Musical celebrities, including Roxanna Panufnik, composer of the Westminster Mass, said that religious music was "under threat" and criticized the ban on singing in churches as based on "assumptions, not science."

"The outbreak in the Skagit Valley Chorale sent shockwaves round the singing world, and I'm sure singers everywhere will welcome the fact that this is being looked at again," choirmaster and television presenter Gareth Malone told The Telegraph.

"Singing with others is so good for us in so many ways, but some people are still fearful about singing because of Covid, and so it's important that we are constantly re-evaluating the evidence," Malone added. 

While bishops actively supported the ban on choral music, the European Choral Association observed that there was "limited scientific examination" with "no clear evidence that infections occurring in a small number of choirs were caused by the act of singing itself."

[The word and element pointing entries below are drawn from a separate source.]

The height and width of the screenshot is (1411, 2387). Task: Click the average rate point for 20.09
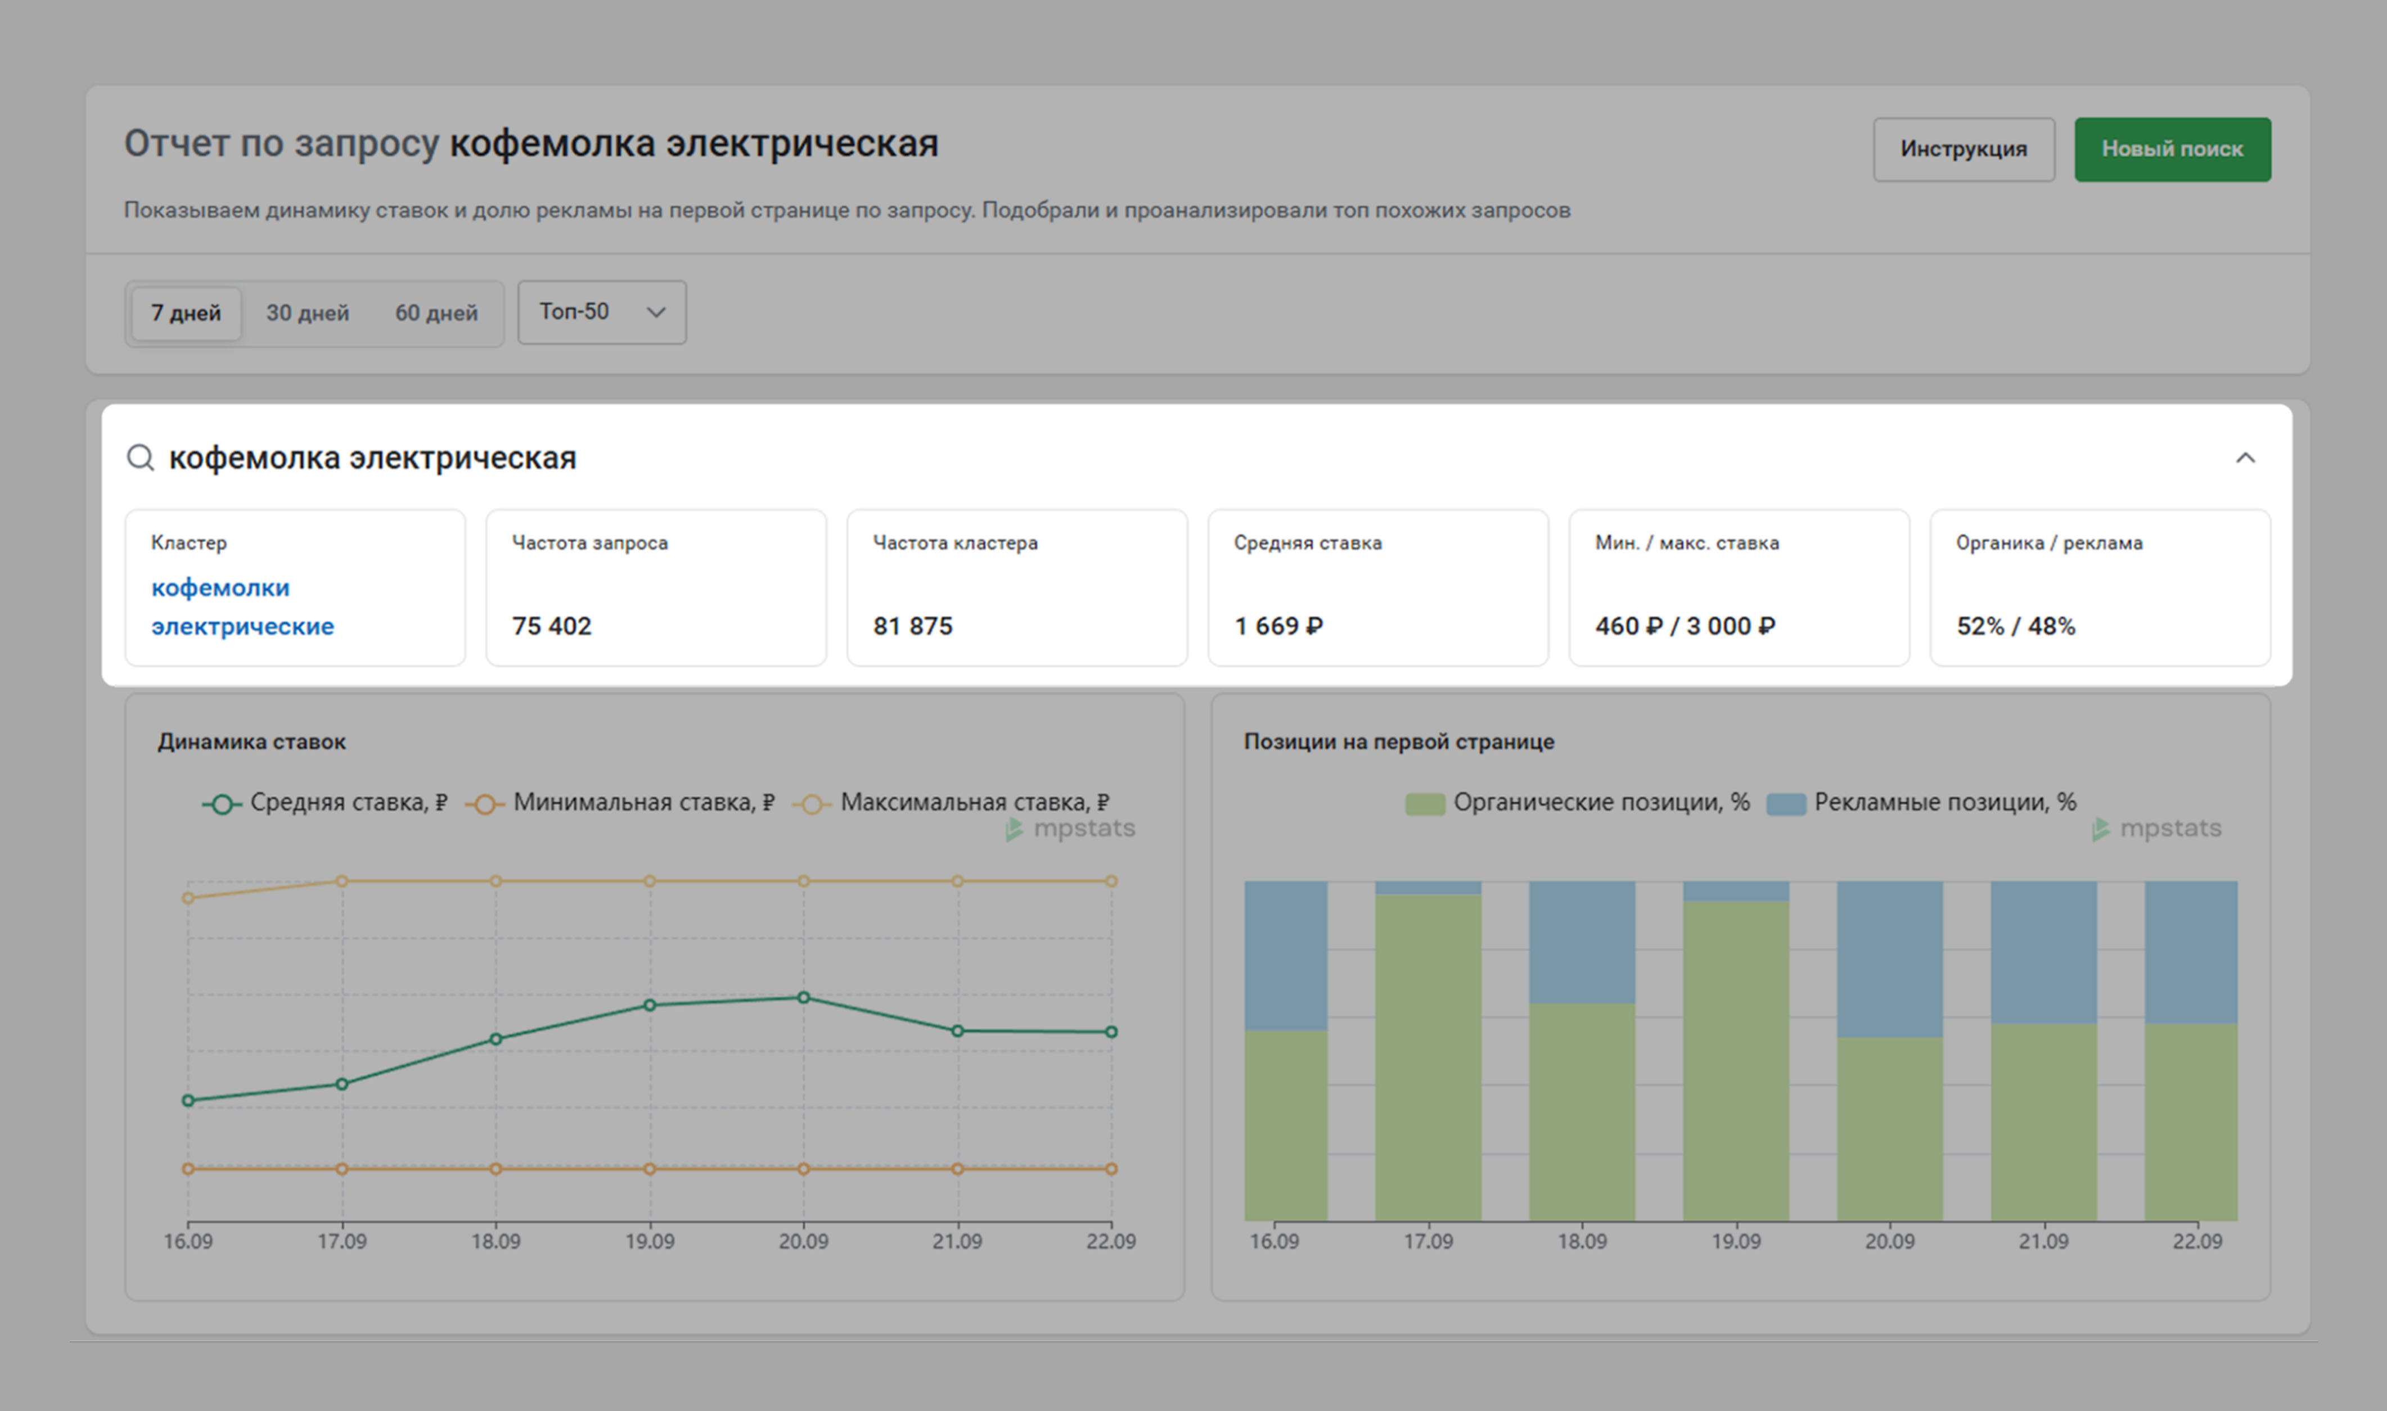point(804,997)
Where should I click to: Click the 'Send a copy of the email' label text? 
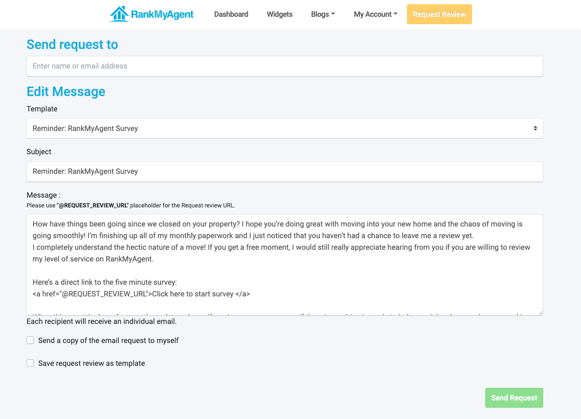tap(108, 341)
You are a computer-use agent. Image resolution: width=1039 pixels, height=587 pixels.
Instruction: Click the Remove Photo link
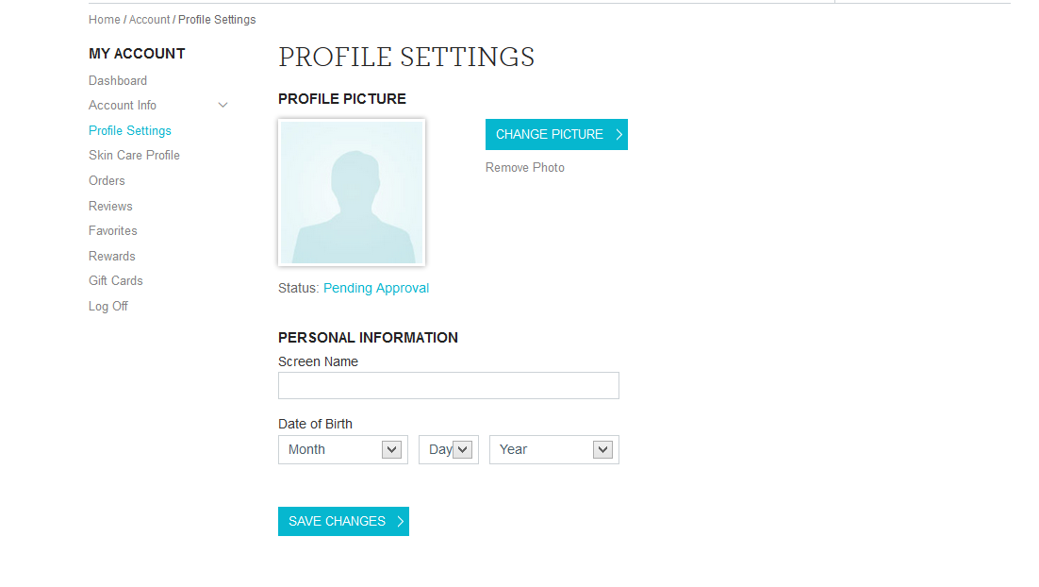pyautogui.click(x=525, y=168)
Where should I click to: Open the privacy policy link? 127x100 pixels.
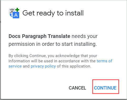[43, 66]
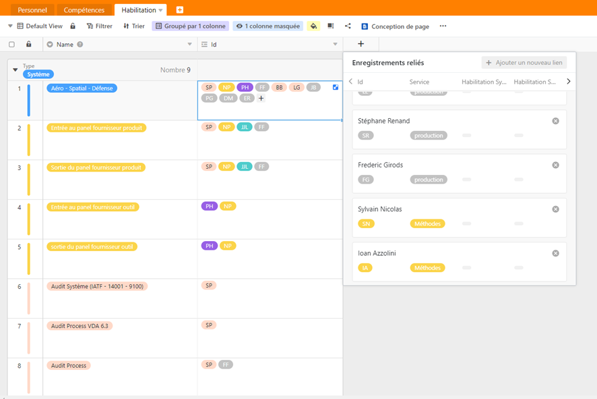Toggle the checkbox on the Aéro row
Screen dimensions: 597x399
334,87
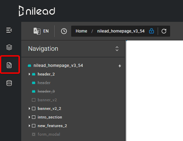This screenshot has height=141, width=183.
Task: Open the pages document icon
Action: [9, 65]
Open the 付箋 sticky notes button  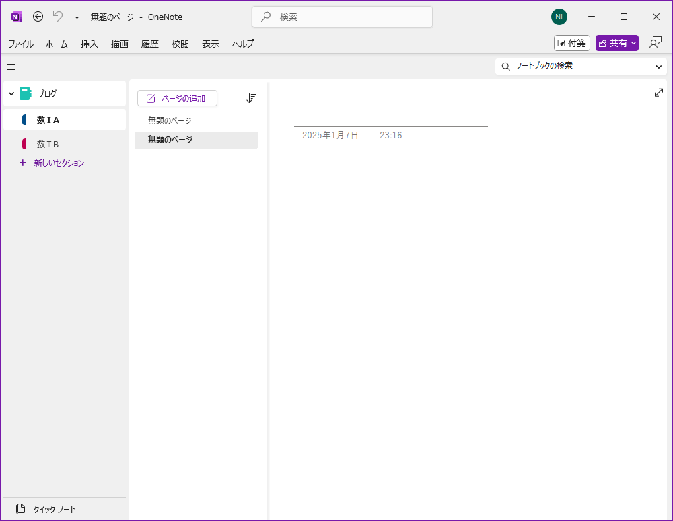coord(571,43)
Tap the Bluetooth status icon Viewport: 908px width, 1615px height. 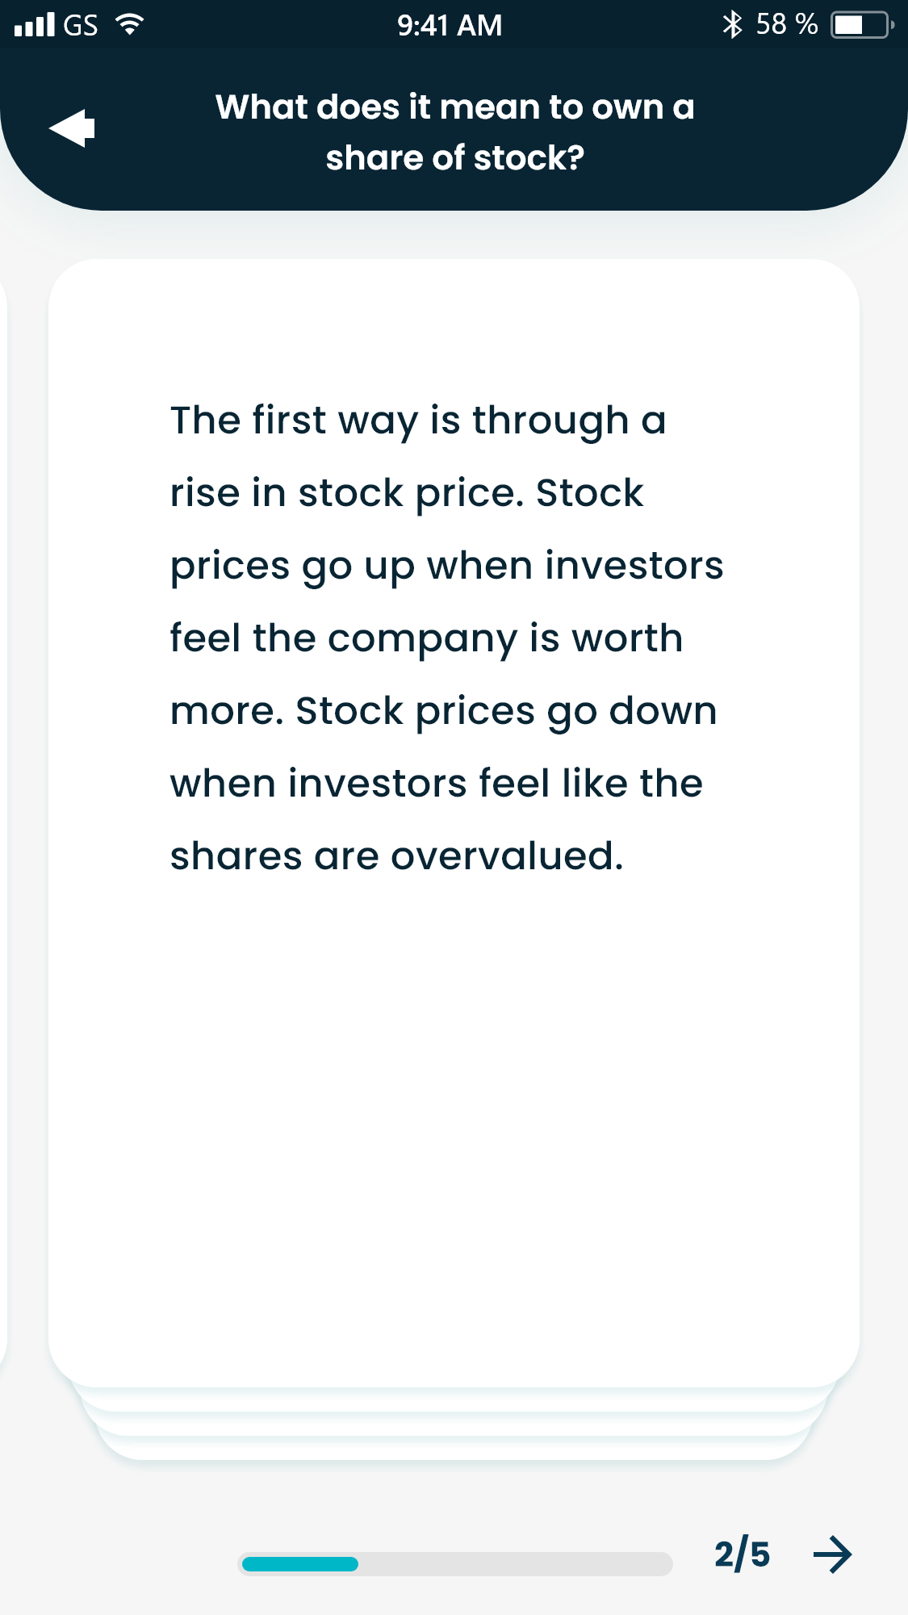click(x=731, y=25)
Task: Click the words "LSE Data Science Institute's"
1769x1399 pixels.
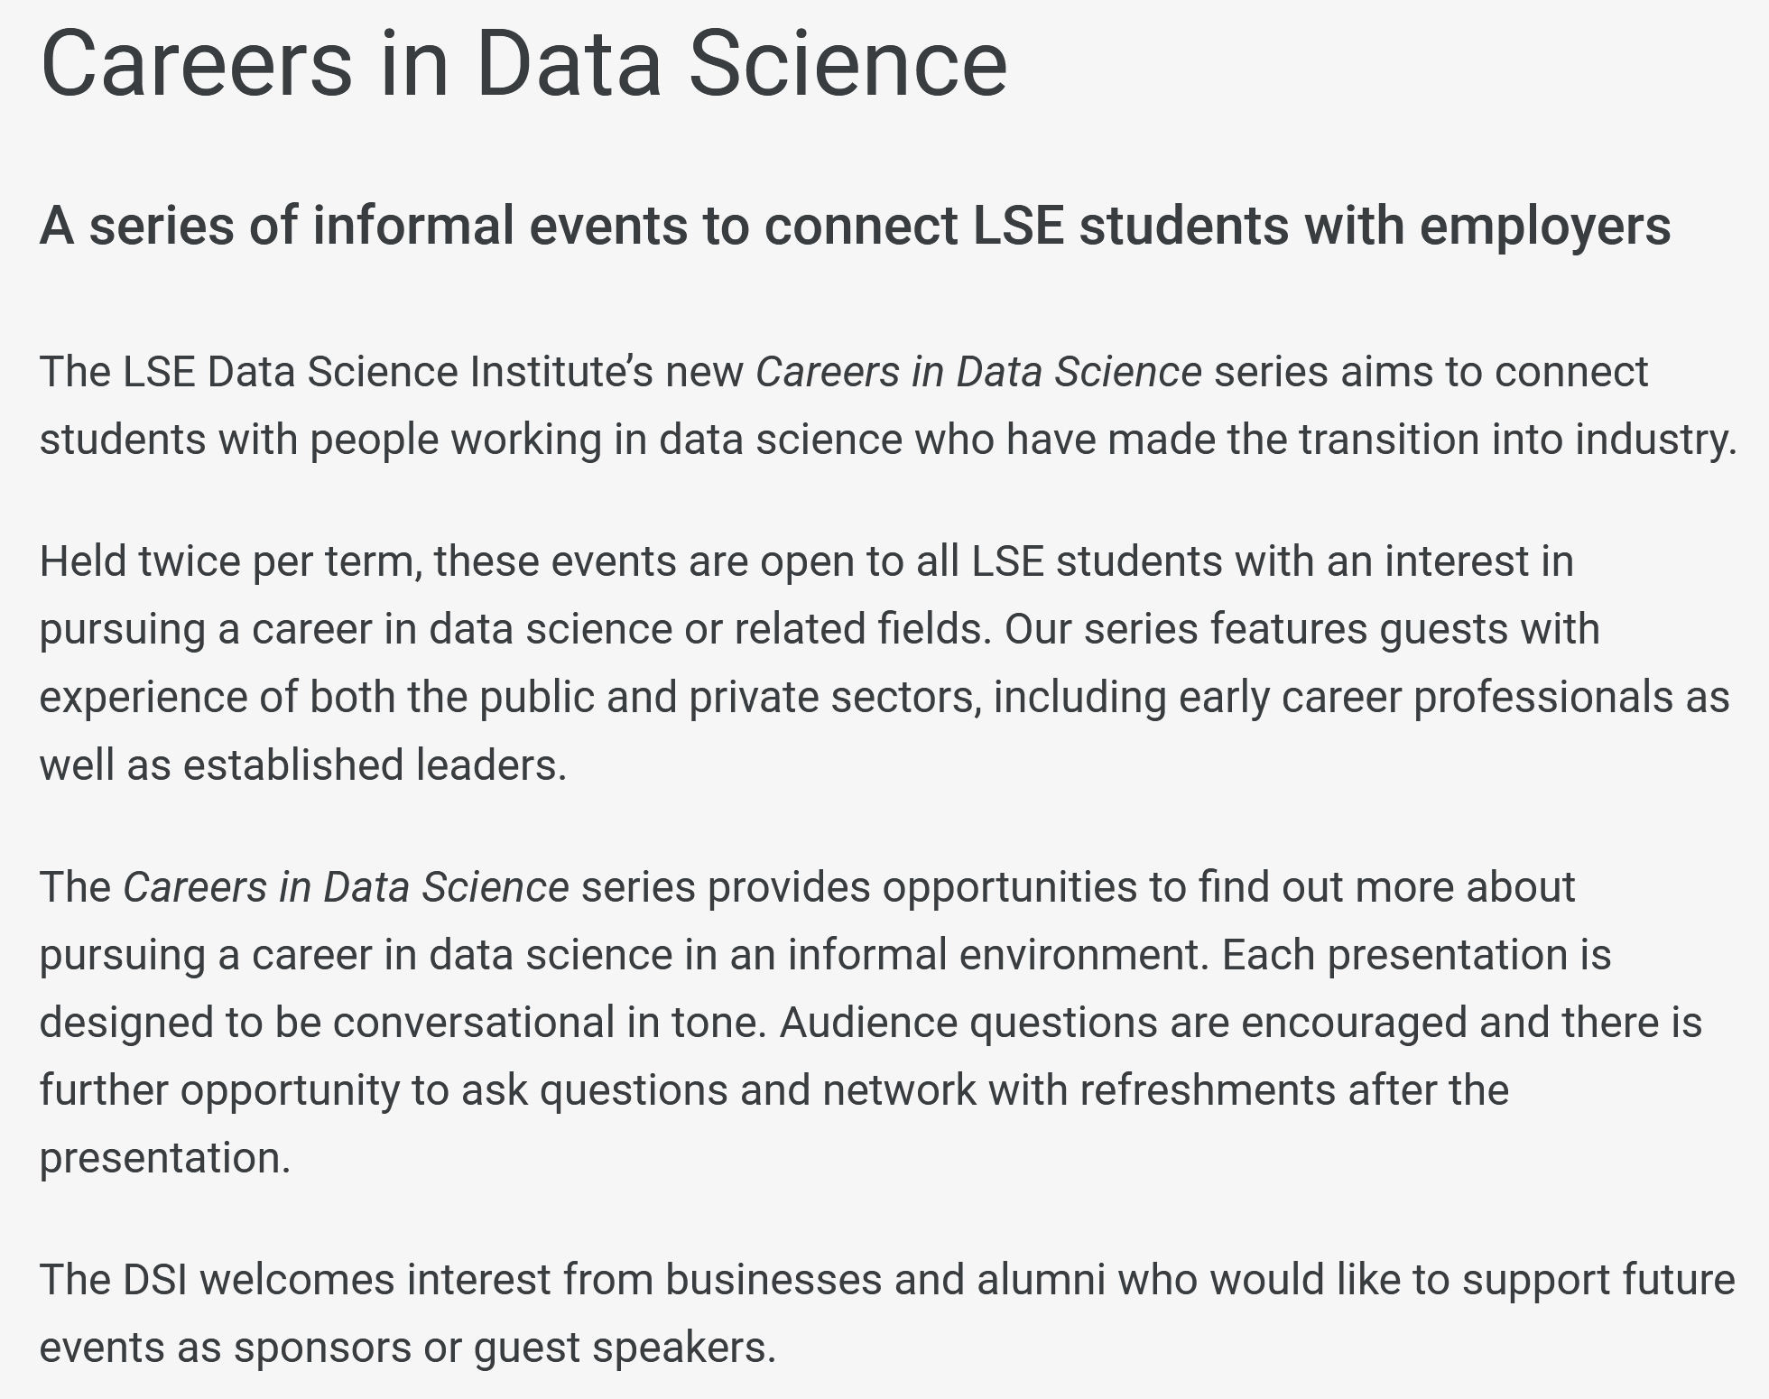Action: coord(388,372)
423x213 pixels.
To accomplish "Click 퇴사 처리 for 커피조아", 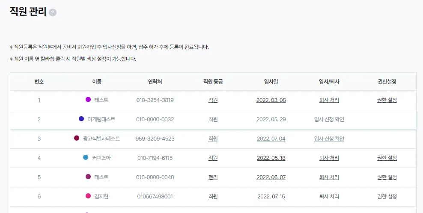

"Collective singing is an activity that actively supports the immune system, often recommended for those with breathing and lung disorders. It has suddenly been labelled as 'dangerous,'" a statement from the ECA pointed out as early as June 2020.

Britain's choral tradition is now under major threat.

Scientists who disagreed with the alarmist consensus were silenced, and their voices were not heeded. 

In May 2020, fluid mechanics expert Christian Kähler of the Military University in Munich studied "singing in low and high frequencies" and different instruments using flow analysis and concluded that "singing is quite safe." 

"It was not the cause of the outbreaks of COVID-19 at these concerts," Kähler said. "Air was only propelled about half a meter in front of a singer, and that is not far enough to cause the infection levels of these outbreaks."

The consequences have been catastrophic for church choirs. The Cologne archdiocese, with a membership of 25,000 adult church choristers, reported a drop of over 30%.

Worse still, not a single person has enrolled in the course for Catholic church music at the Cologne University of Music this winter semester, Richard Mailänder, church music director in the archdiocese, said Friday.